- Required work
Pictures do not belong in the copy. Return all of the entries exactly.

- Entries shown
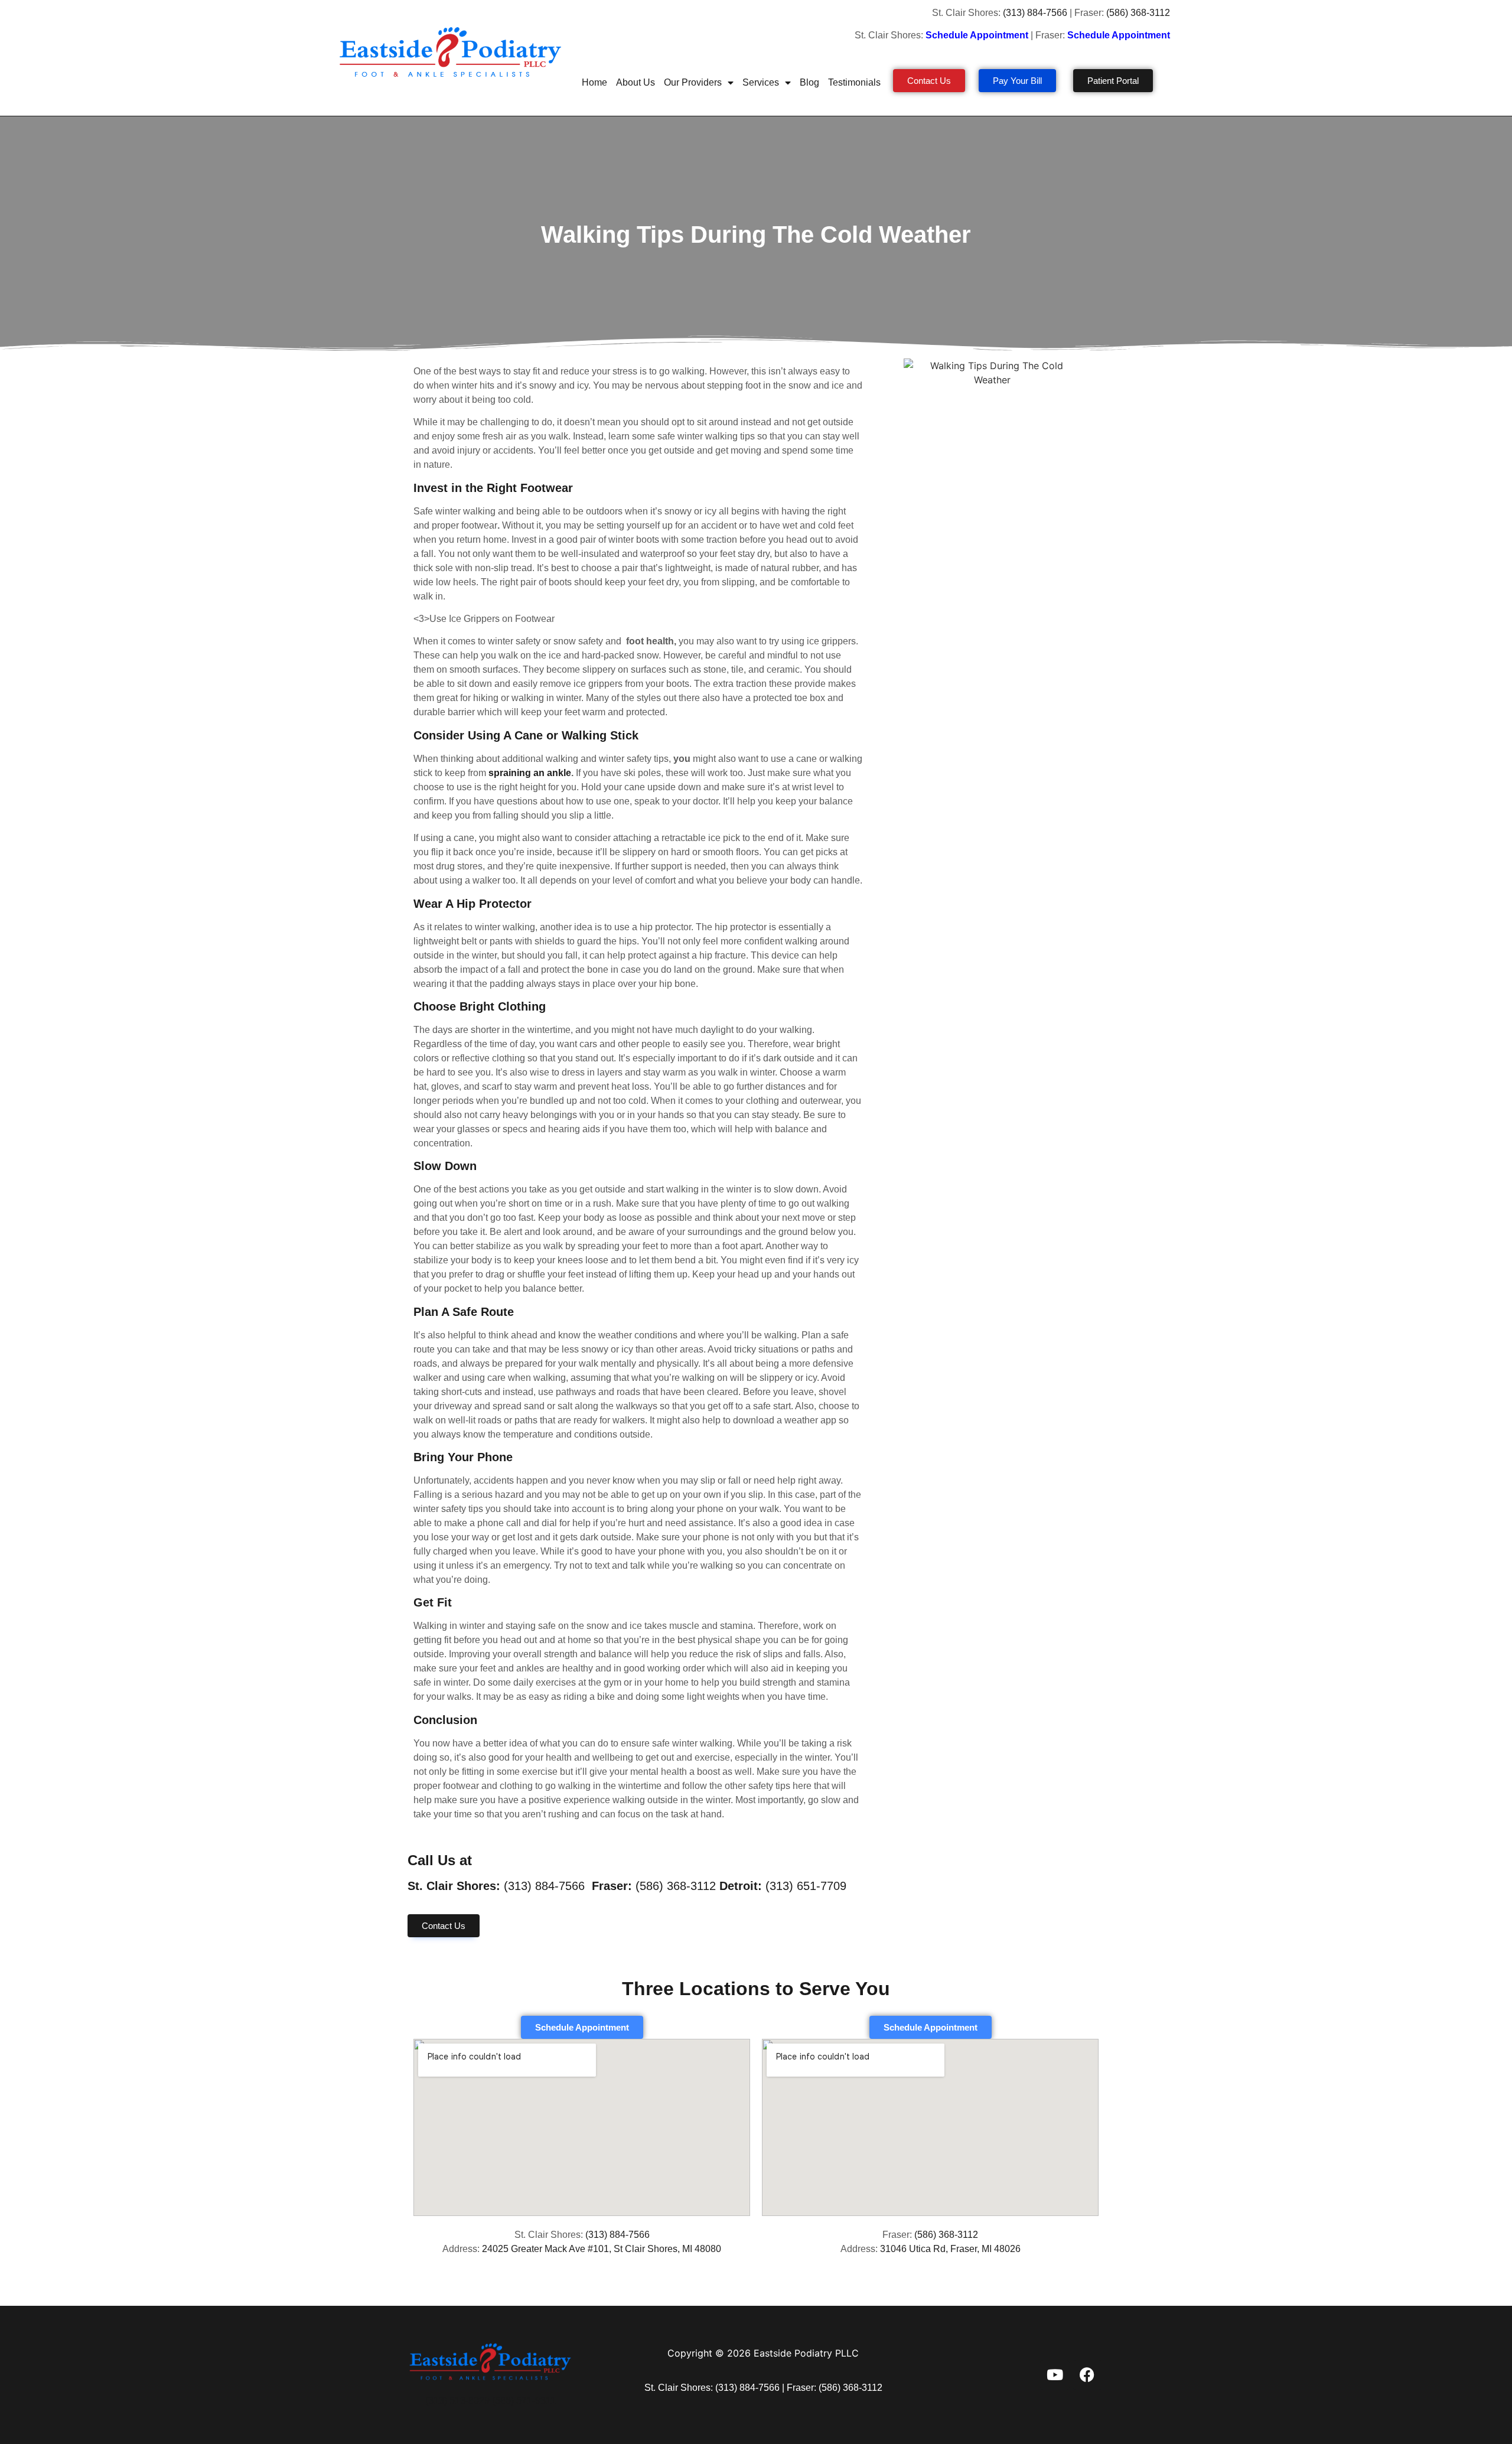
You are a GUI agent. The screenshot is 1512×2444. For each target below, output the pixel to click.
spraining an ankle (528, 773)
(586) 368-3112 (1139, 13)
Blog (809, 82)
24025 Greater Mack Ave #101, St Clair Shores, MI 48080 (601, 2249)
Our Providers (693, 82)
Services (760, 82)
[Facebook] (1087, 2375)
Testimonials (854, 82)
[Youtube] (1055, 2375)
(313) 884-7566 (1035, 13)
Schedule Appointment (1119, 35)
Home (594, 82)
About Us (635, 82)
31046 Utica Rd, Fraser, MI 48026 (950, 2249)
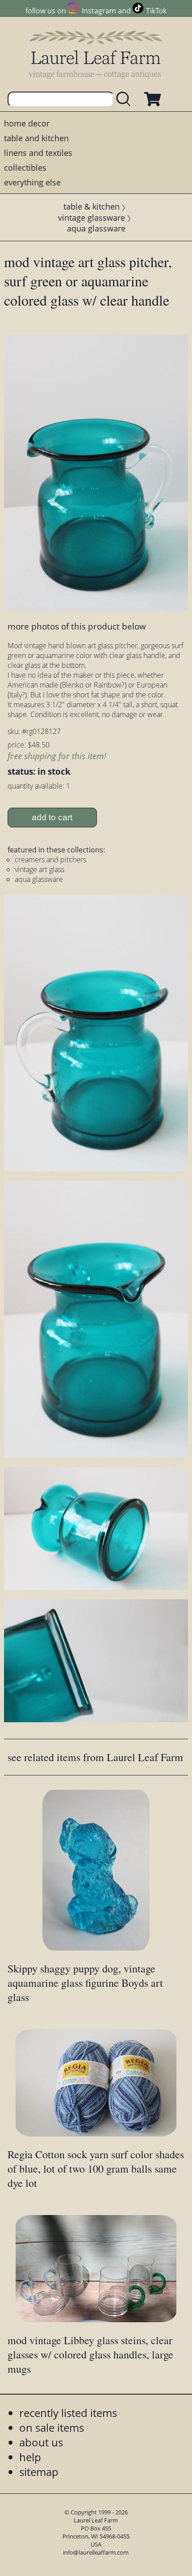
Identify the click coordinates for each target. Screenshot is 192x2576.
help (30, 2457)
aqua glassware (96, 228)
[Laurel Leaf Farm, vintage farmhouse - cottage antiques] (96, 54)
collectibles (25, 167)
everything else (32, 182)
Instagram (99, 11)
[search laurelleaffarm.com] (125, 99)
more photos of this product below (77, 626)
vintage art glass (39, 869)
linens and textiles (38, 152)
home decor (27, 123)
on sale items (51, 2427)
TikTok (156, 11)
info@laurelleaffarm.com (96, 2552)
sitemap (38, 2471)
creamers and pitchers (50, 859)
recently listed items (68, 2412)
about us (41, 2442)
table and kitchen (36, 138)
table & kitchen (91, 206)
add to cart (52, 817)
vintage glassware (91, 217)
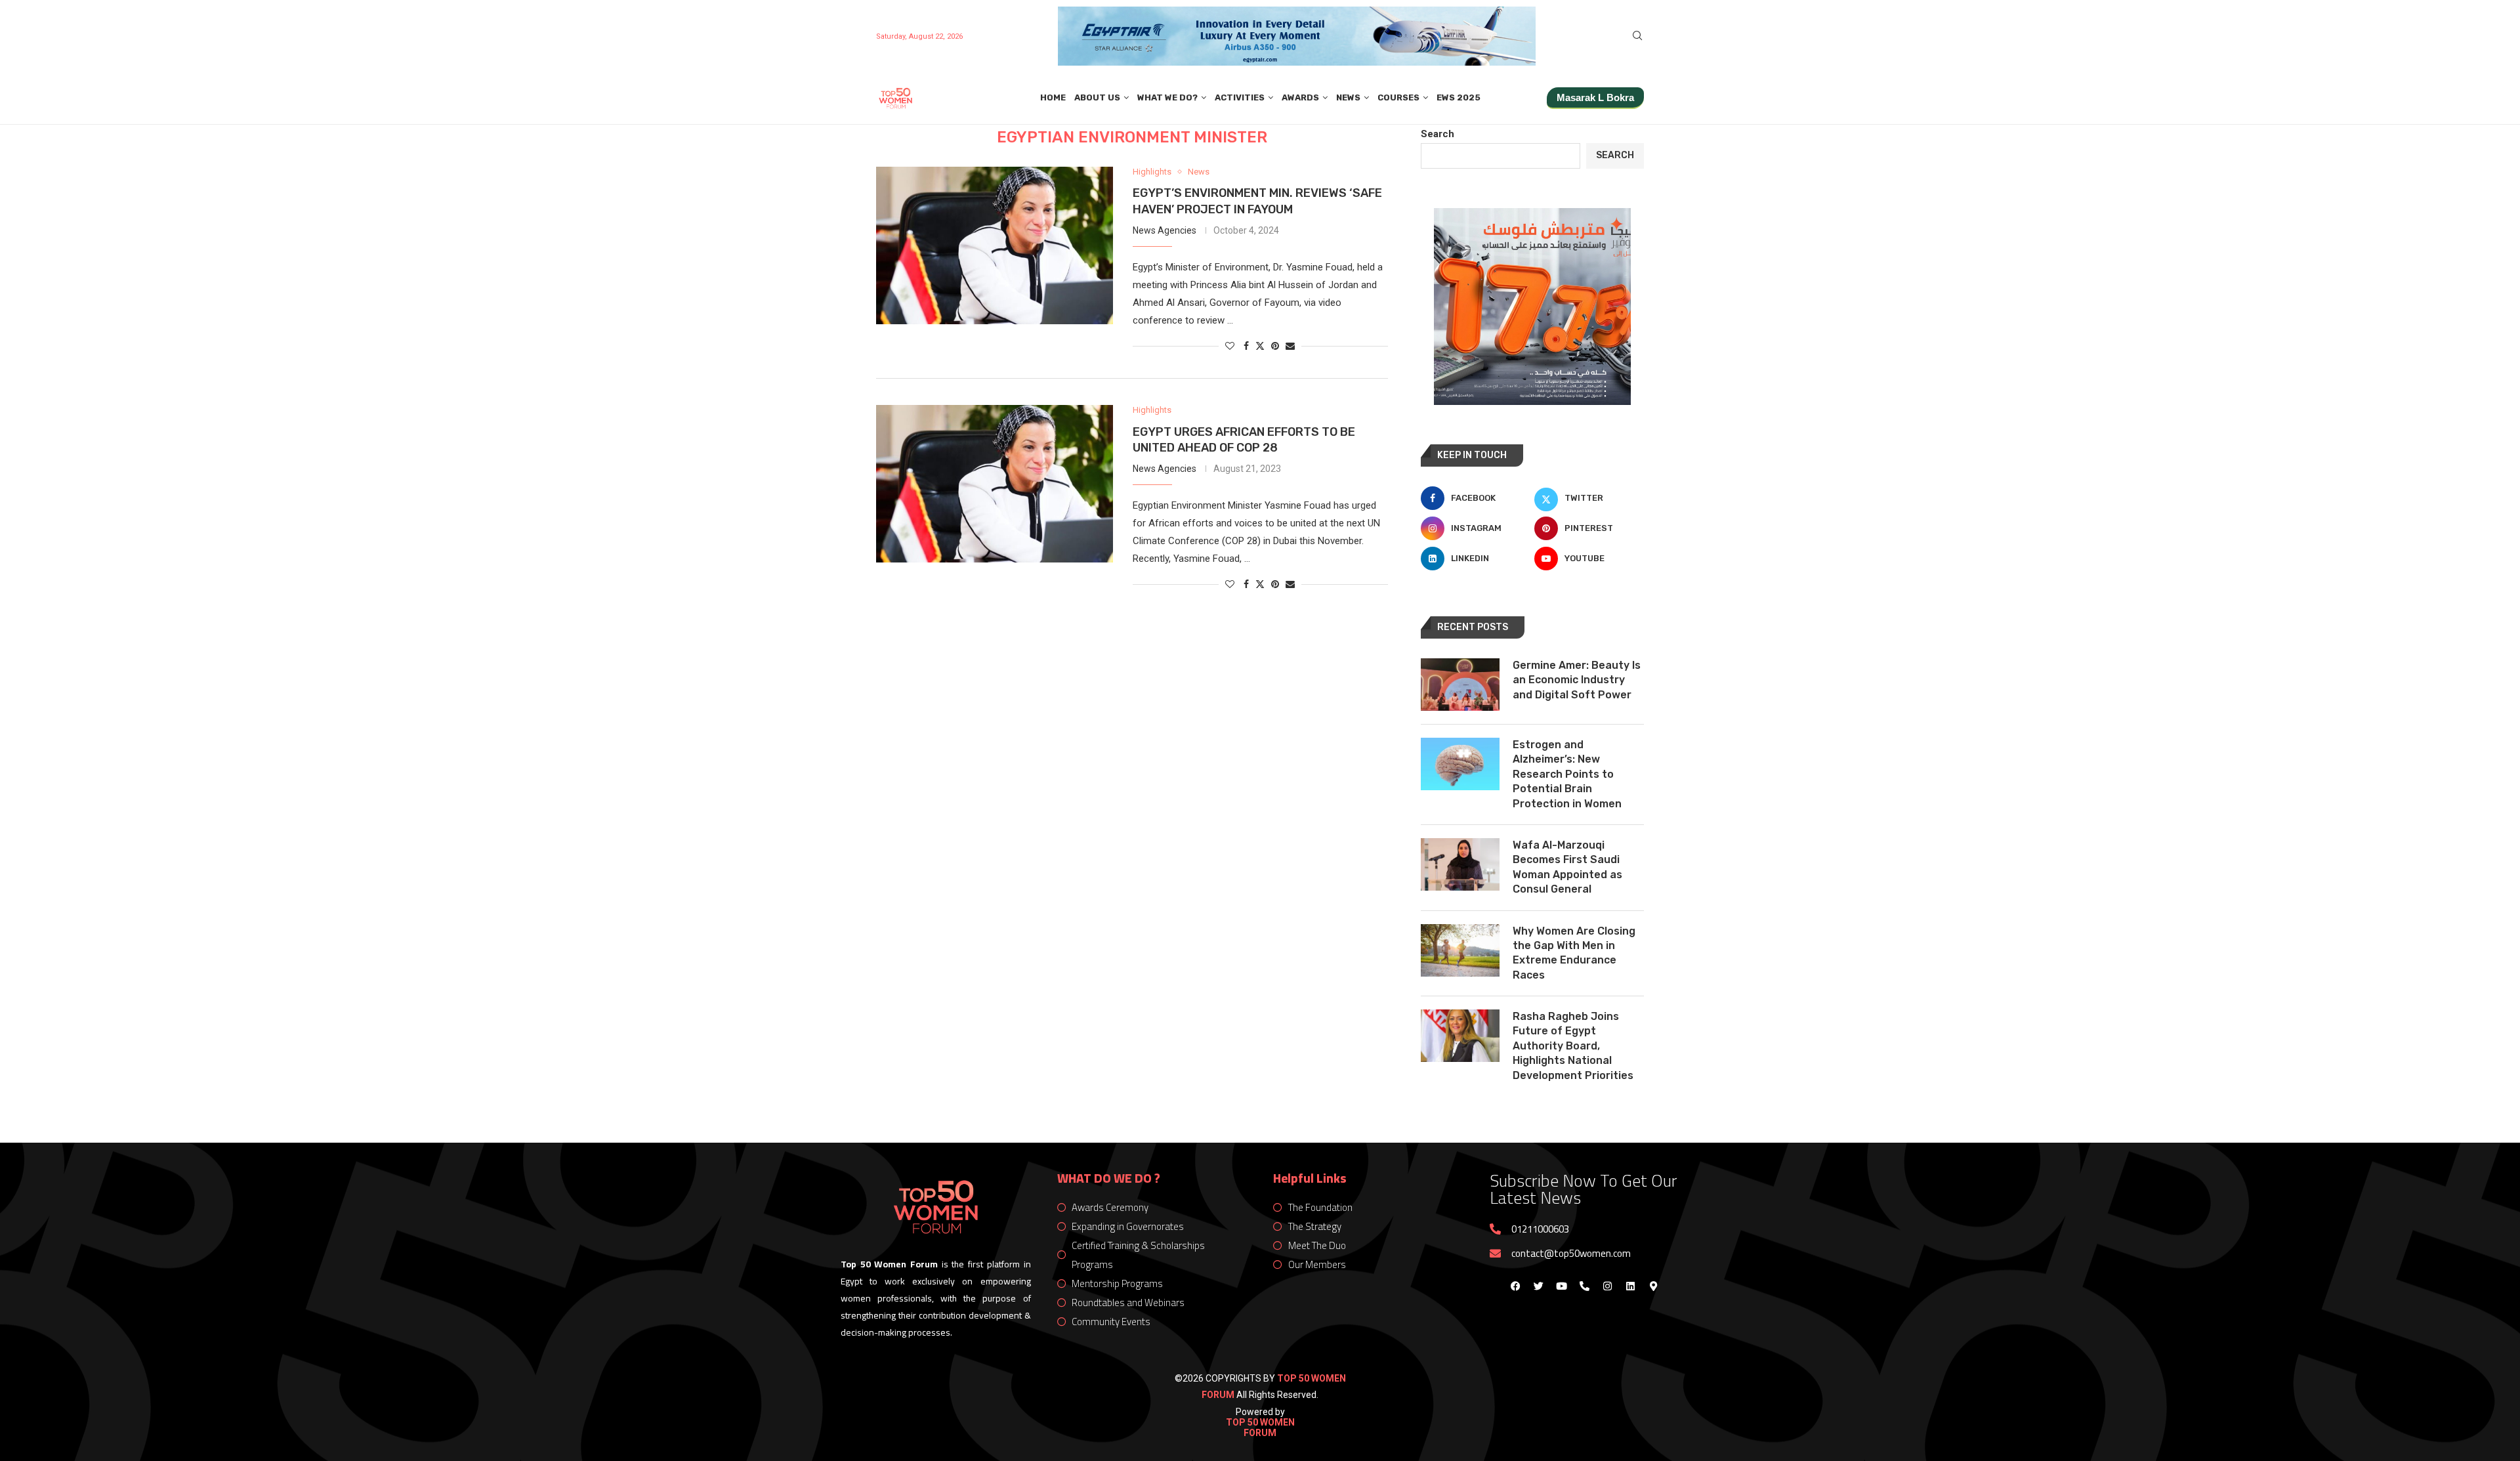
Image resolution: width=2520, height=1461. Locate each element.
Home (1053, 97)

- Exercise response
You are a GUI agent. The screenshot is 1512×2444. For each target below, output the pixel to click.
spraining an ankle (528, 773)
(586) 368-3112 (1139, 13)
Blog (809, 82)
24025 Greater Mack Ave #101, St Clair Shores, MI 48080 (601, 2249)
Our Providers (693, 82)
Services (760, 82)
[Facebook] (1087, 2375)
Testimonials (854, 82)
[Youtube] (1055, 2375)
(313) 884-7566 (1035, 13)
Schedule Appointment (1119, 35)
Home (594, 82)
About Us (635, 82)
31046 Utica Rd, Fraser, MI 48026 (950, 2249)
Identify the click coordinates for each target. Screenshot is 192x2576.
help (30, 2457)
aqua glassware (96, 228)
[Laurel Leaf Farm, vintage farmhouse - cottage antiques] (96, 54)
collectibles (25, 167)
everything else (32, 182)
Instagram (99, 11)
[search laurelleaffarm.com] (125, 99)
more photos of this product below (77, 626)
vintage art glass (39, 869)
linens and textiles (38, 152)
home decor (27, 123)
on sale items (51, 2427)
TikTok (156, 11)
info@laurelleaffarm.com (96, 2552)
sitemap (38, 2471)
creamers and pitchers (50, 859)
recently listed items (68, 2412)
about us (41, 2442)
table and kitchen (36, 138)
table & kitchen (91, 206)
add to cart (52, 817)
vintage glassware (91, 217)
Image resolution: width=2520, height=1461. Locate each element.
Home (1053, 97)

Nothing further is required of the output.